In para 6 of the judgment, the court ruled that a circular which is contrary to the provision of law has really no existence in law. If such circular has no existence in law, how can it be binding on the revenue or on anybody. The court has not clarified on this point.

Further, the court has stated that department can take a stand against a circular before Supreme Court. If the department can take a stand before Supreme Court, in appellate proceeding- it can certainly take a stand against the circular before Assistant Commissioner in original proceeding. What is left in the proposition that department is bound by its circular?

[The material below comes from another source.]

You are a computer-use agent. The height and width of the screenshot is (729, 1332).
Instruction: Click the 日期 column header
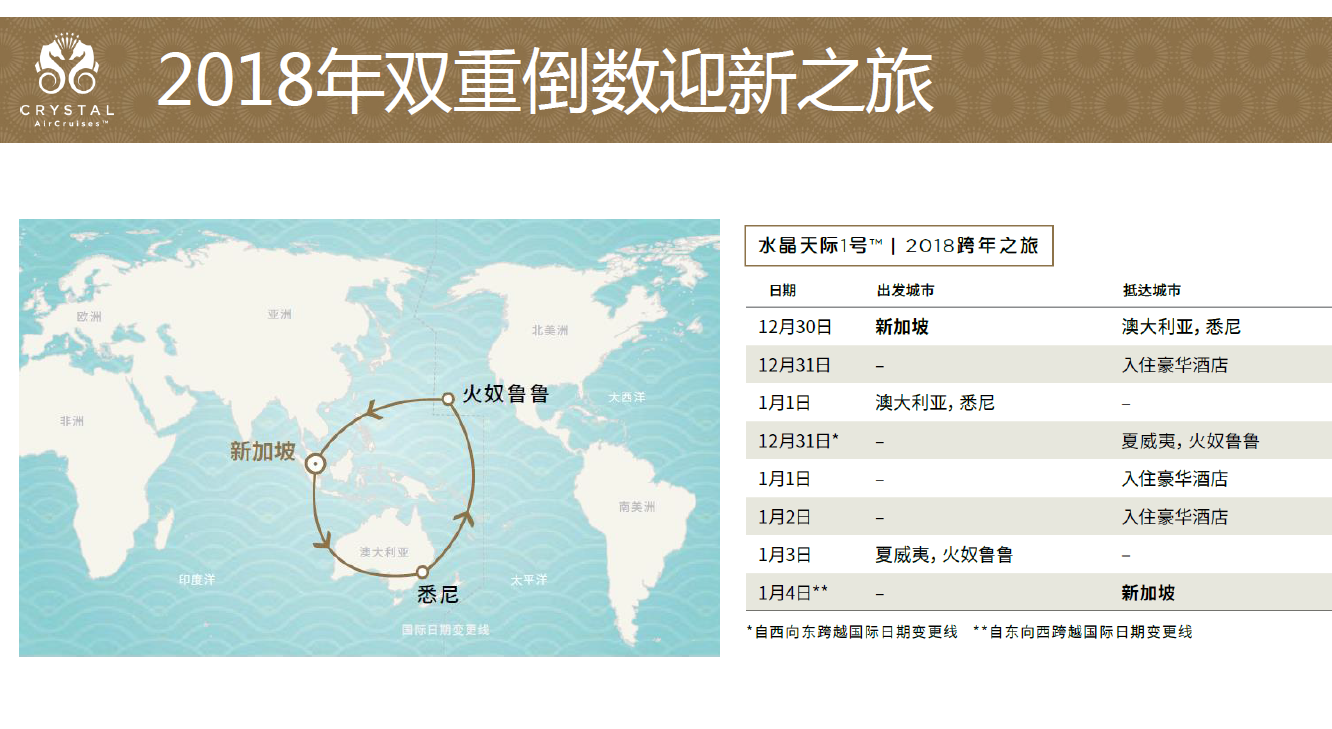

The most unfortunate part of this judgment is the reasoning for reaching to such conclusion. The court says in para 7,

“to lay content with the circular would mean that the valuable right to challenge would be denied to him and there would be no scope adjudication by the High Court or the Supreme Court. That would be against the very concept of majesty of law declared by this Court and the binding effect in terms of Article 141 of the Constitution.”

Here we are in a peculiar situation. Revenue issue a circular against the law. Although it can withdraw the circular anytime, revenue will not withdraw the circular- but will challenge the circular to uphold the majesty of law. Strange.

The moment revenue takes a stand against a circular, the court can ask- why don’t you withdraw the circular. Where is the need to quash it?

The most unfortunate part of this exercise is that assessee’s appeal is dismissed. It is dismissed because department want to take stand against its own circular. It is dismissed because Supreme Court can change its view. And the assessee is presumed to know the law. He should have presumed that he should not follow the departmental circular as department will take challenge its own circular. He should have presumed that Supreme Court can review its judgment.

Such changing face of law creates a strange situation. When as assessee replies to a Show Cause Notice or files an appeal before Tribunal, he raises points which are in his favour at the time of reply or filing the appeal. By the time appeal comes up for hearing for final disposal, most of the points he has raised has lost its relevance, for they have been overruled. He cannot raise new points, which was not raised before the original authority.

Courts have power to review its own orders. However, review should be done in a manner so as not to punish the assessees who has acted as per the judgments. Majesty of law depends upon faith of people in law. Let us not shake that.